In Cedar Park, Texas, where the Comfort Inn there has a Texas shaped waffle iron, in an effort to delay our mornings departure in the hope that the light rain would clear up shortly, I finally discovered the real cause of my $6000+ problem - the master cylinder pushrod was mis-rigged.
The fact that the brake pedal gets harder (pushes back more and more) as you drive indicates that there is pressure pushing back against the master cylinder piston. Where does this pressure come from? It can come from the expanding oil or from the air pack piston pushing fluid out of the air pack. When the air pack piston moves, it works like a second master cylinder, working the wheel cylinders this also pushing back on the actual master cylinder, which is felt on the brake pedal.
But how can the air pack push back on the brake pedal? Well as long as the brake pedal is being pushed by your foot, or by the pushrod being adjusted too long, the air pack piston can push back against it just fine.

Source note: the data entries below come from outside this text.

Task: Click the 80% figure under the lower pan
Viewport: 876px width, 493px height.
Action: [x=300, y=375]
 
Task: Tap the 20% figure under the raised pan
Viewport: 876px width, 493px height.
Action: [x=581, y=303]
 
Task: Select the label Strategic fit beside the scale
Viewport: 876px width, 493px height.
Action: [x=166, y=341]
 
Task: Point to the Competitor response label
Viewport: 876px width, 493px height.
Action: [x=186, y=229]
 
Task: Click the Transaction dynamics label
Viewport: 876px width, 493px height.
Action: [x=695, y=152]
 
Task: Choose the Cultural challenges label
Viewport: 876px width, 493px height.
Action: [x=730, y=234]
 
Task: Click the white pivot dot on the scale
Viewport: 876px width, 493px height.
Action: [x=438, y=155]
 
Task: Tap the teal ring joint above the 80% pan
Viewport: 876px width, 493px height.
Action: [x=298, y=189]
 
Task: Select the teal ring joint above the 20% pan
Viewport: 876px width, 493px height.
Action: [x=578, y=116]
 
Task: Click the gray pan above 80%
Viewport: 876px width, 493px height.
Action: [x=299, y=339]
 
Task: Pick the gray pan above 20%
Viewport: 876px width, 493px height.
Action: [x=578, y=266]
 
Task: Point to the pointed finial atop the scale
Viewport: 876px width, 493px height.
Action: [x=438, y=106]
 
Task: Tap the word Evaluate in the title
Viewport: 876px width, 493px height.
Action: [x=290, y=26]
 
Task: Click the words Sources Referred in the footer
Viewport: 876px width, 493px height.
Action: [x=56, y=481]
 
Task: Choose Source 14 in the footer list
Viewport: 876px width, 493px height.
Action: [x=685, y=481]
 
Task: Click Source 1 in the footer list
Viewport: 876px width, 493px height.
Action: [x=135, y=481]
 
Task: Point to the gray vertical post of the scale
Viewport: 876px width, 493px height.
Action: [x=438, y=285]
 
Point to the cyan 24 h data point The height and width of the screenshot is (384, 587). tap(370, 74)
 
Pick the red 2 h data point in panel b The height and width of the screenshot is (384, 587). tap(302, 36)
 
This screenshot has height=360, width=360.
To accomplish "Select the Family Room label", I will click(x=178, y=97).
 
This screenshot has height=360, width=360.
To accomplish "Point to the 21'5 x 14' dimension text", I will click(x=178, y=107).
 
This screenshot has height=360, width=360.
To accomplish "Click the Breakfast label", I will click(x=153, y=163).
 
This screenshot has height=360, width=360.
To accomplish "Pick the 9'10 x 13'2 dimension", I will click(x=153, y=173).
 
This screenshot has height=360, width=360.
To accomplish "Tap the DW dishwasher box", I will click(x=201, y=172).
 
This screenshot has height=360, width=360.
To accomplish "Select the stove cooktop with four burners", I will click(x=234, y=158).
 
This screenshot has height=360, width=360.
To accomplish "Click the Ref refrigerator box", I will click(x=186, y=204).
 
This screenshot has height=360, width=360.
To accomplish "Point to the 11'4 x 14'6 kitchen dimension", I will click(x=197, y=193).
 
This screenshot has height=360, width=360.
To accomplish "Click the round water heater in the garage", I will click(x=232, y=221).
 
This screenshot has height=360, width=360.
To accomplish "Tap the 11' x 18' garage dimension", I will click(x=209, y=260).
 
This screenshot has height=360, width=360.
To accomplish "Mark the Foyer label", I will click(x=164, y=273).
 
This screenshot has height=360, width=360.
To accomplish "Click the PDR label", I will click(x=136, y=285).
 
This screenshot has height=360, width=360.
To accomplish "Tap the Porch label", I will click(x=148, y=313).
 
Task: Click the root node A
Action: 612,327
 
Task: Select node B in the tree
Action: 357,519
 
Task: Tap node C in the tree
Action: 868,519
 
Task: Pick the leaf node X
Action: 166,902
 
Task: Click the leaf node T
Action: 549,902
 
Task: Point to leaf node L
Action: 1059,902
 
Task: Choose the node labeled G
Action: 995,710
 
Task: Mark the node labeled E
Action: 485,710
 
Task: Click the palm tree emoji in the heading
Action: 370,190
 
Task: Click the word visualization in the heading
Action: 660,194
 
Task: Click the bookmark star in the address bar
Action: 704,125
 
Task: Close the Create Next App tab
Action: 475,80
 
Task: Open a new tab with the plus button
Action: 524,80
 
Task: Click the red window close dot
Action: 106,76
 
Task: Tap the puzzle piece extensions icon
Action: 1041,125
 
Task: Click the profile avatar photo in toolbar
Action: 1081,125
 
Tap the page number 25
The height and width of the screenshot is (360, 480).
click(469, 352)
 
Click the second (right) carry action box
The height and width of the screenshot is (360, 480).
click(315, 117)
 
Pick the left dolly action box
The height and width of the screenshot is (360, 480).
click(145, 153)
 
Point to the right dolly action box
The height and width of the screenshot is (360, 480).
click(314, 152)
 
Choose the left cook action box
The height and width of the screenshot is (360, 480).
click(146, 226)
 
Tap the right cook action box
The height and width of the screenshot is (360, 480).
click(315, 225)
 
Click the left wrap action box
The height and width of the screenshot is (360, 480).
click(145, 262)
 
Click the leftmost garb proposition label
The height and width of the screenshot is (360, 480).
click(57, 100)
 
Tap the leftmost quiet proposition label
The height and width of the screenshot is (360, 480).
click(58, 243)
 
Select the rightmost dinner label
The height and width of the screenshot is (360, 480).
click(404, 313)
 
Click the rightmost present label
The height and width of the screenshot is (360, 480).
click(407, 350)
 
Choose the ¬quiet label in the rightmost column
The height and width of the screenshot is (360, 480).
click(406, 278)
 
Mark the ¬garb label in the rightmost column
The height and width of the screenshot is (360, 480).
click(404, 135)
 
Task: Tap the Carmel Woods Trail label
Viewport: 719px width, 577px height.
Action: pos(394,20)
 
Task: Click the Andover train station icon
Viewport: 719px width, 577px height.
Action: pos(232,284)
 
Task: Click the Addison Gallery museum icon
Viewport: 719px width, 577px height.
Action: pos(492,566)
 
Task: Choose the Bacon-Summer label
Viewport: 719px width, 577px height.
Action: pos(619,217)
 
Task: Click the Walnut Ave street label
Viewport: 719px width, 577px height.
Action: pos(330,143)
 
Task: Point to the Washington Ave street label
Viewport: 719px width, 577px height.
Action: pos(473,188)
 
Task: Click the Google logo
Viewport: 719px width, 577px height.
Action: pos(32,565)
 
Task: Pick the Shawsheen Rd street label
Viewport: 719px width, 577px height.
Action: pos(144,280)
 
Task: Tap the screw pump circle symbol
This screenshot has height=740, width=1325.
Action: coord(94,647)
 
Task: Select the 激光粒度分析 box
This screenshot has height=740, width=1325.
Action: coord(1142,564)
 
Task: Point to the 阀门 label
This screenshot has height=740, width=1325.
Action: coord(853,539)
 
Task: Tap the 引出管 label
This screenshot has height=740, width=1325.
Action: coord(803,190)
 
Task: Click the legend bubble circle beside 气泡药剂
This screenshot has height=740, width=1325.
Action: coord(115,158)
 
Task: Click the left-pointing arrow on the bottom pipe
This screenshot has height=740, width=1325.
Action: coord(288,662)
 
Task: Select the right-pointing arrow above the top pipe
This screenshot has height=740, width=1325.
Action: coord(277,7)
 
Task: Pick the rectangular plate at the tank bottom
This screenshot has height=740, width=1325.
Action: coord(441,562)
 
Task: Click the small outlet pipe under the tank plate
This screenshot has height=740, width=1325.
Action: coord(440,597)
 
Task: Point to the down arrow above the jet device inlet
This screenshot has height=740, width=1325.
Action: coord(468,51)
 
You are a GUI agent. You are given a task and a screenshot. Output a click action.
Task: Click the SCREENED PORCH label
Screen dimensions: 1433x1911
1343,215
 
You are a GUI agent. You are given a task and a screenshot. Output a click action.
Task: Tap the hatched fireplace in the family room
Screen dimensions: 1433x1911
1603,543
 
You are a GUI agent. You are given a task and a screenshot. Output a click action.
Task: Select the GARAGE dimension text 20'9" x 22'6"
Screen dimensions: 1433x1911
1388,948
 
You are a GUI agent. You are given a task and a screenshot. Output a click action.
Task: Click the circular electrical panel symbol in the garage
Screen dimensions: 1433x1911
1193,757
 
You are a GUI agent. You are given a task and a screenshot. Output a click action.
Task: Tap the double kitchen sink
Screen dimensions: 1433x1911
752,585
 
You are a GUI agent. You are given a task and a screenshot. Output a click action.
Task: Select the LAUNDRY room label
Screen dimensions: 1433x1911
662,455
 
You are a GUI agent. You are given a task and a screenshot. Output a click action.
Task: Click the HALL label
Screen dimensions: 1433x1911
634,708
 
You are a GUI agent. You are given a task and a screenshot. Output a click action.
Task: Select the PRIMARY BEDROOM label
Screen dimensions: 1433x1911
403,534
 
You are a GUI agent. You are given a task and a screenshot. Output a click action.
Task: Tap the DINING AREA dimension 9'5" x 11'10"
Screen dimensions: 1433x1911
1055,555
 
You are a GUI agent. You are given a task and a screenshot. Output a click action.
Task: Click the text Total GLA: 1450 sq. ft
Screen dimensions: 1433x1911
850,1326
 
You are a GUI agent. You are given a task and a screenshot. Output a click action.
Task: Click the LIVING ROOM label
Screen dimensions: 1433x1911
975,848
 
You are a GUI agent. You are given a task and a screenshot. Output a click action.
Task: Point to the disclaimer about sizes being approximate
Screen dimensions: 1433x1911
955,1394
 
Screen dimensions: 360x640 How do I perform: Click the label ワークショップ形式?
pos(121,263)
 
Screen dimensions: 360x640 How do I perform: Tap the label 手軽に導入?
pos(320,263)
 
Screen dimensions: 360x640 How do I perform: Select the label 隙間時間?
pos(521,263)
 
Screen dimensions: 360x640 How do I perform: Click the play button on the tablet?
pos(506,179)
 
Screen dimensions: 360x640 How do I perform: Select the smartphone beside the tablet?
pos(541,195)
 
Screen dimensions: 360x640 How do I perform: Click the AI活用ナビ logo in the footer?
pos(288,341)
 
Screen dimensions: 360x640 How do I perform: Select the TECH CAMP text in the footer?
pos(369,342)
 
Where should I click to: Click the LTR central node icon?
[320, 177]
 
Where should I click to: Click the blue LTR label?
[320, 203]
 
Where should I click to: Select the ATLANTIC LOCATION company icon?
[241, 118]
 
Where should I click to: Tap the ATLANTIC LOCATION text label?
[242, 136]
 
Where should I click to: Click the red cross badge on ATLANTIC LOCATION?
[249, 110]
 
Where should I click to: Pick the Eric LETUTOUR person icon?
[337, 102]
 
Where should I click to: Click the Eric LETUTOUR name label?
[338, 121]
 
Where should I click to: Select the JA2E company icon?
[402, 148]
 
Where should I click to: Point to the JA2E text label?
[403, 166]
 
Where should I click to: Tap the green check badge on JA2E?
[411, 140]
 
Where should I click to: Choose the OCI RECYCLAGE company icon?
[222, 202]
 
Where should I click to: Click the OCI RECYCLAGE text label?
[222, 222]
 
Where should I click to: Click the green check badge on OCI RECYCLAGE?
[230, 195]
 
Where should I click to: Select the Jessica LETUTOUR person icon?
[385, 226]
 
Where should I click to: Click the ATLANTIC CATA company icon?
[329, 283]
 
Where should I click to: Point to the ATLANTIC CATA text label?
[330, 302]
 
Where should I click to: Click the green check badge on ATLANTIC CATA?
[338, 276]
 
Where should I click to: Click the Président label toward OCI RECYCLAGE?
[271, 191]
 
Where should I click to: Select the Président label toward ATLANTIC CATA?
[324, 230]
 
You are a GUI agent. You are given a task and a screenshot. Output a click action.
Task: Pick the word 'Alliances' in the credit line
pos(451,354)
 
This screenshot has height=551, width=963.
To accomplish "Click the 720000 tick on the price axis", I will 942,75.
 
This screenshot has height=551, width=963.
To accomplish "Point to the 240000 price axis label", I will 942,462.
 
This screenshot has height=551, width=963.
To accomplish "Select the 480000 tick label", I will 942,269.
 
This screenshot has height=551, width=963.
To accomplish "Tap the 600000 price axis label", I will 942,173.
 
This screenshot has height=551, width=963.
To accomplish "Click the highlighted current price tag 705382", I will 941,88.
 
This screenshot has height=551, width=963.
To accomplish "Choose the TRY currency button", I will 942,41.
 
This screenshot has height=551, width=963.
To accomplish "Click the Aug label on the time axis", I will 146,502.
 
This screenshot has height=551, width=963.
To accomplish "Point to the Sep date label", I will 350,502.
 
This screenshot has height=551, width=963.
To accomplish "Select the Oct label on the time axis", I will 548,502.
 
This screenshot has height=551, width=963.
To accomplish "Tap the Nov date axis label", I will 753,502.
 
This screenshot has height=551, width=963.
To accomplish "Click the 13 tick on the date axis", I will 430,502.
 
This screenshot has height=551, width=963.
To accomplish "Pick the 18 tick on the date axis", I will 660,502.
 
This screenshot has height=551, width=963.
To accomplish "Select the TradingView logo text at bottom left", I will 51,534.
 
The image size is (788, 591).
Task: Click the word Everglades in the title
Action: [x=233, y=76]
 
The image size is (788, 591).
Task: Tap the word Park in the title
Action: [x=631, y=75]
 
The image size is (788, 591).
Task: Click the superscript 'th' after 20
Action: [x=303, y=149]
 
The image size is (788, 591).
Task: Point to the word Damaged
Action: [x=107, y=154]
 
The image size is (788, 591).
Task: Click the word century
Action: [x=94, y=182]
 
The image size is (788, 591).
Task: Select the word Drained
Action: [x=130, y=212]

But at the very end of its travel, the master cylinder does one more thing that even after I had read through it several times it didn't really click how important it was... At the end of its travel, the master cylinder vents the brake line fluid back into its reservoir. Zero psig. No significant pressure can develope on the brake line with the vent port open.
So if the pedal's released and the pushrod is not too long, the master cylinder will be pushed back by any back pressure (as well as its internal spring) until the vent port is opened, dumping any pressure to the reservoir. With no pressure on the master cylinder side and residual pressure on the wheel cylinder side the air pack piston will be moved full brakes released.